2.  I am not ashamed to park in the “expectant mother” parking spot at Publix.  I thought I would be way too cool for that but nope!  I’m embracing it and taking advantage of it for all it’s worth.  I think it basically sits there empty most of the time anyway, so what the heck?

3.  I am sorry to all my friends who got pregnant before me and for whose baby showers I bought cute clothes.  I promise to only buy practical things for baby showers from now on.  Breast milk bags?  Yep.  I will buy them for you because I now appreciate that these are what you really need

4.  I will shake off any comments which were meant to be harmless but came out wrong.  I had my first comment about me being “advanced maternal age” the other day when, unsolicited, the furniture lady reassured me everything would be fine and that she was 42 when she had her first baby.  Actually, for the most part, everyone has asked if this is my first baby.  Maybe that’s another trick people who have kids have learned to make a bloated preggo lady feel good, but it works.  I’m going to start using it. 
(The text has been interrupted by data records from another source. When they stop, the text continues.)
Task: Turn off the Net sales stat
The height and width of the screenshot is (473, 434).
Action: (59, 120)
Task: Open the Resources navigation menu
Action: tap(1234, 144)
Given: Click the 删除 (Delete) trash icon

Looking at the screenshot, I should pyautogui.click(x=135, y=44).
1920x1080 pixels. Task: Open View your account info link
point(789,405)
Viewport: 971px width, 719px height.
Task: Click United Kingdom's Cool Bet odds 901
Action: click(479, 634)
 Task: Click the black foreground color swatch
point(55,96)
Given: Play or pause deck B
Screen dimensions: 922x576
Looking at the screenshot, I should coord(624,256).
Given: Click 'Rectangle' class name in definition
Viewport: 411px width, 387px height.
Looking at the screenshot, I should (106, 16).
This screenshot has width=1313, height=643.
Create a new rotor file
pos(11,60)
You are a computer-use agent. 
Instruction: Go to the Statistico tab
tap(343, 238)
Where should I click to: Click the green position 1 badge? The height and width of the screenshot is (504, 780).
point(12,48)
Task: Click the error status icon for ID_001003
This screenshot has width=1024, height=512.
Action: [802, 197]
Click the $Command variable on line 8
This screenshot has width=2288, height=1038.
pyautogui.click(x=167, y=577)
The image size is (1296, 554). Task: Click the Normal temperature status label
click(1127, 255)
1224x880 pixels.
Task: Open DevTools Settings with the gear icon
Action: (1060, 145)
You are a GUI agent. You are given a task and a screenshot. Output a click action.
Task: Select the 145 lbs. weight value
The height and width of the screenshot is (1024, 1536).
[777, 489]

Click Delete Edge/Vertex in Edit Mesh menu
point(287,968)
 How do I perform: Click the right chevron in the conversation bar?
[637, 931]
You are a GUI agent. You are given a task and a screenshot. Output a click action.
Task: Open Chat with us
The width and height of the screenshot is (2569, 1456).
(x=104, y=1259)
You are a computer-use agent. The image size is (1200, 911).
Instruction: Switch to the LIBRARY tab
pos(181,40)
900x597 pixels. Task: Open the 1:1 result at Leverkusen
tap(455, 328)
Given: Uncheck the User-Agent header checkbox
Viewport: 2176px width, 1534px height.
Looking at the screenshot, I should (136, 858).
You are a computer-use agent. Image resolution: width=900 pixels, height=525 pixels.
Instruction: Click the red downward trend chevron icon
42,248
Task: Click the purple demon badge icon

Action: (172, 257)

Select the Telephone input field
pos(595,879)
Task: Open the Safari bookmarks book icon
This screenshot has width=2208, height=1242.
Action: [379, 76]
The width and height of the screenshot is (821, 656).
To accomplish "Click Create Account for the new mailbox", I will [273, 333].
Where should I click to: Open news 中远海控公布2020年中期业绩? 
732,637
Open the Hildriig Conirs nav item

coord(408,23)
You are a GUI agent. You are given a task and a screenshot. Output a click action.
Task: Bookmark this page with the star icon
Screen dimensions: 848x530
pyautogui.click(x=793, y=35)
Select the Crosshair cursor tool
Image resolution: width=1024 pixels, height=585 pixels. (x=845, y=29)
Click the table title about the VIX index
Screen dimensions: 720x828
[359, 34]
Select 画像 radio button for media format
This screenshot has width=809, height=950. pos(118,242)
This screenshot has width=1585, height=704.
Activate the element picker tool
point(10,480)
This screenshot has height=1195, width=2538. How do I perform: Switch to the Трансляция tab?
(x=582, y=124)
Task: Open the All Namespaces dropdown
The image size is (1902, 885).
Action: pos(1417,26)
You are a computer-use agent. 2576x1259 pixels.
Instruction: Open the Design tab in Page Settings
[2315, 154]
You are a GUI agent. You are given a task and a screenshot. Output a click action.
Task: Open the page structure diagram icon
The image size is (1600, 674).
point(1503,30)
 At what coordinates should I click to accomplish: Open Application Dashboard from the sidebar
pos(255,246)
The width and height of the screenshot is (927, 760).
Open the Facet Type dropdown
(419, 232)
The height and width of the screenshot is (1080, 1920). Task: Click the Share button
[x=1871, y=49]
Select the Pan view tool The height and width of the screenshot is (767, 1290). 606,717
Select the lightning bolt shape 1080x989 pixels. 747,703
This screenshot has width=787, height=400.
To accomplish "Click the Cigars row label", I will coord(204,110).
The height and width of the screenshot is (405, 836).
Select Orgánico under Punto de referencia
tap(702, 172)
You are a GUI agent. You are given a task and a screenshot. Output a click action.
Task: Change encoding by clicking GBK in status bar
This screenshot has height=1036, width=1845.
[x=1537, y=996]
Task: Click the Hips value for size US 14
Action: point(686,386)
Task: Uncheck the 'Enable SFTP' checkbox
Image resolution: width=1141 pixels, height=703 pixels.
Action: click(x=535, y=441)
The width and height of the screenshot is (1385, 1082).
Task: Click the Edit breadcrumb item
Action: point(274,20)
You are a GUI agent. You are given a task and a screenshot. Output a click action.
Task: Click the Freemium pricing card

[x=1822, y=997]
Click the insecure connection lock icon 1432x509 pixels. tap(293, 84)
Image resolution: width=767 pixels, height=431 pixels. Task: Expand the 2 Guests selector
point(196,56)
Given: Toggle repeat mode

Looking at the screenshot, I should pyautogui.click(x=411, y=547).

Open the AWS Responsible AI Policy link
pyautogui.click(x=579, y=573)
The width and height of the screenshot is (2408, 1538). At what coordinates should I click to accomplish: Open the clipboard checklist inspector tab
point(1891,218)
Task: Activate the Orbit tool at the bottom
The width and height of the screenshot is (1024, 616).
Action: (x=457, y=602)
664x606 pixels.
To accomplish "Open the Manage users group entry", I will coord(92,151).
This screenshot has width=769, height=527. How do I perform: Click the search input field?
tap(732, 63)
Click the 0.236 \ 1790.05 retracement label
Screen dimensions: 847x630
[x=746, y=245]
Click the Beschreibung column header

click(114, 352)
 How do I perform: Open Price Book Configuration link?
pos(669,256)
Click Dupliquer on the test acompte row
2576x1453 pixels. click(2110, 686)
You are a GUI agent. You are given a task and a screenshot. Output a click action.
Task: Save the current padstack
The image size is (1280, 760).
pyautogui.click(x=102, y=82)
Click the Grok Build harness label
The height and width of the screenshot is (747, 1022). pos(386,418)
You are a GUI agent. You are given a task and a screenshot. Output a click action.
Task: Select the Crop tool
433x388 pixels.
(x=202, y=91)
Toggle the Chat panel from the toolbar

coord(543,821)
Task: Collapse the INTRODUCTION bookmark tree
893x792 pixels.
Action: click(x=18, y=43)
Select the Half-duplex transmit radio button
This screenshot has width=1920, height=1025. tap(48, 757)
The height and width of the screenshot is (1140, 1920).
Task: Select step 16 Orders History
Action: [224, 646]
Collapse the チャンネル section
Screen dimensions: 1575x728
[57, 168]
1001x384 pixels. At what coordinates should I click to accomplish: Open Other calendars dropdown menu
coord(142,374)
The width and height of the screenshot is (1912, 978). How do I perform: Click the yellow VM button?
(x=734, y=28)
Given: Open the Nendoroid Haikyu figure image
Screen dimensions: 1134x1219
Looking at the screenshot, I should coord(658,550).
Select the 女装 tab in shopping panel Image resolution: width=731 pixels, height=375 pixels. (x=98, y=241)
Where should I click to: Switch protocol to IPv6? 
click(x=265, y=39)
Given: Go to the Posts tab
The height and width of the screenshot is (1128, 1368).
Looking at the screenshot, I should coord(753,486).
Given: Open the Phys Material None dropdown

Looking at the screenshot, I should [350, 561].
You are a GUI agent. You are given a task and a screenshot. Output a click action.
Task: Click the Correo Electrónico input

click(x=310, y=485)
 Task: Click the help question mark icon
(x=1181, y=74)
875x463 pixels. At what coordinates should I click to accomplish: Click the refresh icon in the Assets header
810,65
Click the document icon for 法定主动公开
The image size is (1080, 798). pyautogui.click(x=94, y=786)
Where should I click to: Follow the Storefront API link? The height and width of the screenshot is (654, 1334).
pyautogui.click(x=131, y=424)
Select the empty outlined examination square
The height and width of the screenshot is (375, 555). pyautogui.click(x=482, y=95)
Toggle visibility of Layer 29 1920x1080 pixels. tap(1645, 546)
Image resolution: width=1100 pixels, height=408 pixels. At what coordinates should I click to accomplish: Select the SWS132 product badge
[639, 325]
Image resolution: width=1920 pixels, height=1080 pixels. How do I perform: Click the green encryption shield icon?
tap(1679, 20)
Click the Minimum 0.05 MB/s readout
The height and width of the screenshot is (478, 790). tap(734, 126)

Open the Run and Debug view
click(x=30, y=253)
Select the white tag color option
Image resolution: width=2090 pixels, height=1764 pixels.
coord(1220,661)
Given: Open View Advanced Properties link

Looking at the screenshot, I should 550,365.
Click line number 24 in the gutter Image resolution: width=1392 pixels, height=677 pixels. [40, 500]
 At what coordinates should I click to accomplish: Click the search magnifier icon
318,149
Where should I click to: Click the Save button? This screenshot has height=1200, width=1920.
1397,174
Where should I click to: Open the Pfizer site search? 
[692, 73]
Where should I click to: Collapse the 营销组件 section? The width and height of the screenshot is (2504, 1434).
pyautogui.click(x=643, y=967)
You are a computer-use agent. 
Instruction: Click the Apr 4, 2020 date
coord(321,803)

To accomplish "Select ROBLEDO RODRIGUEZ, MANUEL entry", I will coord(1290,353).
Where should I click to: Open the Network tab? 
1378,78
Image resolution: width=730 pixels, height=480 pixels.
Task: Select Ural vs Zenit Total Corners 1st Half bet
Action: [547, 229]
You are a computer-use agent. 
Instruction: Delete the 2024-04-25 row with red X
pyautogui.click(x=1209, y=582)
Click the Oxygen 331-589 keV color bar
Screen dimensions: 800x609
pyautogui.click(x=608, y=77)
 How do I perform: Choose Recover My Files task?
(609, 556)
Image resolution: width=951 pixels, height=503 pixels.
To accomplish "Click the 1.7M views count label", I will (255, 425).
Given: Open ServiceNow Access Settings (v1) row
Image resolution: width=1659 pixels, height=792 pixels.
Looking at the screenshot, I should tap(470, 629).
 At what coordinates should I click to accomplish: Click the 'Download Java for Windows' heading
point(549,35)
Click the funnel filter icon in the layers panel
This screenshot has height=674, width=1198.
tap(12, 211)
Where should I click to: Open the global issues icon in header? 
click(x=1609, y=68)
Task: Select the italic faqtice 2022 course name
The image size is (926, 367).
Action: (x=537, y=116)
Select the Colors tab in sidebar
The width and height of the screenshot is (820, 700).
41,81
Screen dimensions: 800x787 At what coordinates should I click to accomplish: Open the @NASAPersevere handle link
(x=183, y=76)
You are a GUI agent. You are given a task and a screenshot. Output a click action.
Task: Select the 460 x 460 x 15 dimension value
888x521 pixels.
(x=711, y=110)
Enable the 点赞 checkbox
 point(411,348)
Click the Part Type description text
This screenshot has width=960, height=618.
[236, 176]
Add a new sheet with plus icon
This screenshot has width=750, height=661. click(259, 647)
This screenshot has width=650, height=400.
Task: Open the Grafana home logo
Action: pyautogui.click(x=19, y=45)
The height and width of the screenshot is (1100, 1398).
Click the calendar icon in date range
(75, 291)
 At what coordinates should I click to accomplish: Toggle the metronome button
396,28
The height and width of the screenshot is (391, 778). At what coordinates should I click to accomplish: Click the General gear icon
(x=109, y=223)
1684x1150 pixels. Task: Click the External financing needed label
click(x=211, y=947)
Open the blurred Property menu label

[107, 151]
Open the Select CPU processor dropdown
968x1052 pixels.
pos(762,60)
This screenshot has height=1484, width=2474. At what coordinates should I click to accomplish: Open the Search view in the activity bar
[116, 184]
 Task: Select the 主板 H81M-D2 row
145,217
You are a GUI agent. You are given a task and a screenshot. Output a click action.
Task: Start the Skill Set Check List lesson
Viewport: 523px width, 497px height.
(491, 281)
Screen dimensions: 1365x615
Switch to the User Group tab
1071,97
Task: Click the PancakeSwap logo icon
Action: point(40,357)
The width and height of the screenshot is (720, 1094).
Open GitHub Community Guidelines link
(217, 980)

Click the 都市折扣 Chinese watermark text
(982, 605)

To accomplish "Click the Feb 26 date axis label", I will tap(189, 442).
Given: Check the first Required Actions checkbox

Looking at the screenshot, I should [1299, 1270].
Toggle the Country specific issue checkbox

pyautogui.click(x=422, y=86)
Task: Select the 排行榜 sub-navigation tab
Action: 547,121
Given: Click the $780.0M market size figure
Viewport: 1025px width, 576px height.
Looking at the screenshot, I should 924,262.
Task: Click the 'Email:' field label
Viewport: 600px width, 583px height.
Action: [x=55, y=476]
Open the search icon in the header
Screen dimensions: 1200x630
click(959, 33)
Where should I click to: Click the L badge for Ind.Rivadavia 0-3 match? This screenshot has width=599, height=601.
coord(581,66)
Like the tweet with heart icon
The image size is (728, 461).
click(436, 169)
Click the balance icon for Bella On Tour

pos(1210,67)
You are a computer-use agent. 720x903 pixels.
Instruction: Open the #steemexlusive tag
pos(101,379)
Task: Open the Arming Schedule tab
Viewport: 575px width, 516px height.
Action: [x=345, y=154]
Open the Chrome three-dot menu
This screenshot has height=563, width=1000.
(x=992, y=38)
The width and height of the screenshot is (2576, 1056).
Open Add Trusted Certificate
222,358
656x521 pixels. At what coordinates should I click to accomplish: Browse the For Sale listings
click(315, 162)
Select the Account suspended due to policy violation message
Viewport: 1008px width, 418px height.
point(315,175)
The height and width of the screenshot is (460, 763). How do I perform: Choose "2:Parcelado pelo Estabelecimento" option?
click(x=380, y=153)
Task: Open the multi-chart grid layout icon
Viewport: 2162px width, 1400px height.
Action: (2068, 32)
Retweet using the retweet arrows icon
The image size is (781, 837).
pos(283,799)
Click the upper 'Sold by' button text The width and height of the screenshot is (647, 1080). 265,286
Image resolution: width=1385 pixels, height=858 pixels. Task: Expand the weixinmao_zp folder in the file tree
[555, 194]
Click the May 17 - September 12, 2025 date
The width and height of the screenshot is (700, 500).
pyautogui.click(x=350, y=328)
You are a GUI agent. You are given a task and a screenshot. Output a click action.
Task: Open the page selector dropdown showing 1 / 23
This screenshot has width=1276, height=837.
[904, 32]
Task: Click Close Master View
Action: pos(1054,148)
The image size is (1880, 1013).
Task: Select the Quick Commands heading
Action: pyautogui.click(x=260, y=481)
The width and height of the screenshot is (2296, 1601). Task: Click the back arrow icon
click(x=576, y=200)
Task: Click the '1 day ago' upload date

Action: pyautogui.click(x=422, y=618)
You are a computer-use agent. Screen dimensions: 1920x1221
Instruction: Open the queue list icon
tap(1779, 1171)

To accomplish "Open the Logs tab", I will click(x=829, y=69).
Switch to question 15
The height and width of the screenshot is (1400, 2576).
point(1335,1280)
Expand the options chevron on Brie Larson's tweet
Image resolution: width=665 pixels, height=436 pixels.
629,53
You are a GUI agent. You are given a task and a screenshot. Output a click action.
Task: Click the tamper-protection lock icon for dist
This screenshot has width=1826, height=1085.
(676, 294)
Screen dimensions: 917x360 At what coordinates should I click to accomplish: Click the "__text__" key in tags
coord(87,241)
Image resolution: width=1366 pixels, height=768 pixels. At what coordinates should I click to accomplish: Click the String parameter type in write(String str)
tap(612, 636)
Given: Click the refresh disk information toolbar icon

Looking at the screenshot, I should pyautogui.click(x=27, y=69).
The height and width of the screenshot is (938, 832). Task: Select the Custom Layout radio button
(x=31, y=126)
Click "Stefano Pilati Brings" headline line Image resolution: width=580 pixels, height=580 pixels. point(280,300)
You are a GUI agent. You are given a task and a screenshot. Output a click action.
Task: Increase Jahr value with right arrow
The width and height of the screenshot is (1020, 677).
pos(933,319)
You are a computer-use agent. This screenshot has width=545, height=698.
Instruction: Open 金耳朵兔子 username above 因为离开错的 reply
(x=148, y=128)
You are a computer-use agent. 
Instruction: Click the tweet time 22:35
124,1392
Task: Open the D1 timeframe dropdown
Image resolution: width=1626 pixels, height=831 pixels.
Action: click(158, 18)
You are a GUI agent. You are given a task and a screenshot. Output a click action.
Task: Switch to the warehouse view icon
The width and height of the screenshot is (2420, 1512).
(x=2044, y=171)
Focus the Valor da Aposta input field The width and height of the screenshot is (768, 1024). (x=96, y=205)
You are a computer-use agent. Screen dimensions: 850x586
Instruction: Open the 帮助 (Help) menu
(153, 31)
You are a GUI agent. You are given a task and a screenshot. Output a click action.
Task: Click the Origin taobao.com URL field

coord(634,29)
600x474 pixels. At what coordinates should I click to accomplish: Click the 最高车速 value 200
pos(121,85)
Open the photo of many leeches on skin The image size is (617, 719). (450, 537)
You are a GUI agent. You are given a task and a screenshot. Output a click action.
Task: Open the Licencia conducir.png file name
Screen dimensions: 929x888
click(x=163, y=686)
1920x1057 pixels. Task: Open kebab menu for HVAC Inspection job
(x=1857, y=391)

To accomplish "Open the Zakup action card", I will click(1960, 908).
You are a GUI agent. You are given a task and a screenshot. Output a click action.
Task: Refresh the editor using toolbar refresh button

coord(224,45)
Practice sentences:  You’re pregnant?  Wow!  You look great!  Is this your first baby? 

30/40

Well, Tumblr.  We are 75% there.  10 more weeks until we meet Mr. Rutabaga B. Scraper.  I hope.  This little bugger needs to stay put until it is time.  I read somewhere that the actual average gestation for first babies is 41 weeks, so while I probably won’t love an extra week of being huge in July in Augusta, I definitely want him to stay put until it is the right time.  With each passing day I feel better that, if he were to suddenly decide to come, he could survive.  But all my OB visits have been blessedly perfectly normal and there is no reason to think he would try to pull a fast one (other than my neuroses).

I’ve been feeling pretty good, thanks for asking!  The biggest problem has been the swelling of my feet and hands.  I can’t usually wear my wedding rings and all the cute sandals I planned on wearing for the next few weeks don’t fit around my cankles.  Flip Flops, Crocs and Sadness.  I’m writing a Country and Western ballad with that title right now. 

My energy is starting to sag a bit but that might be because I am waking up so often at night.  Sometimes it’s my bladder’s fault, sometimes it’s because my arms are numb.  Sometimes I’m not sure what the problem is or it may be related to a third party such as Brian Dog.

The carpal tunnel has set up in my right hand and my thumb is constantly numb.  I have a positive Tinnel’s sign, which is something I used to only test on my patients but now I can have fun with my own physical exam.  Medical nerdery at its finest. 

I also seem to be really good at growing seborrheic keratoses.  They are not dangerous skin lesions but they look bad and I hope they shrink after delivery.  I’m guessing they are permanent though.  Great.

But really!  No complaining!  I do feel good overall and am so thankful everything has gone as smoothly as it has.  I hope to continue working right up to the almost day and then get three delicious months of maternity leave.  Tick, tick, tick, we’re getting closer!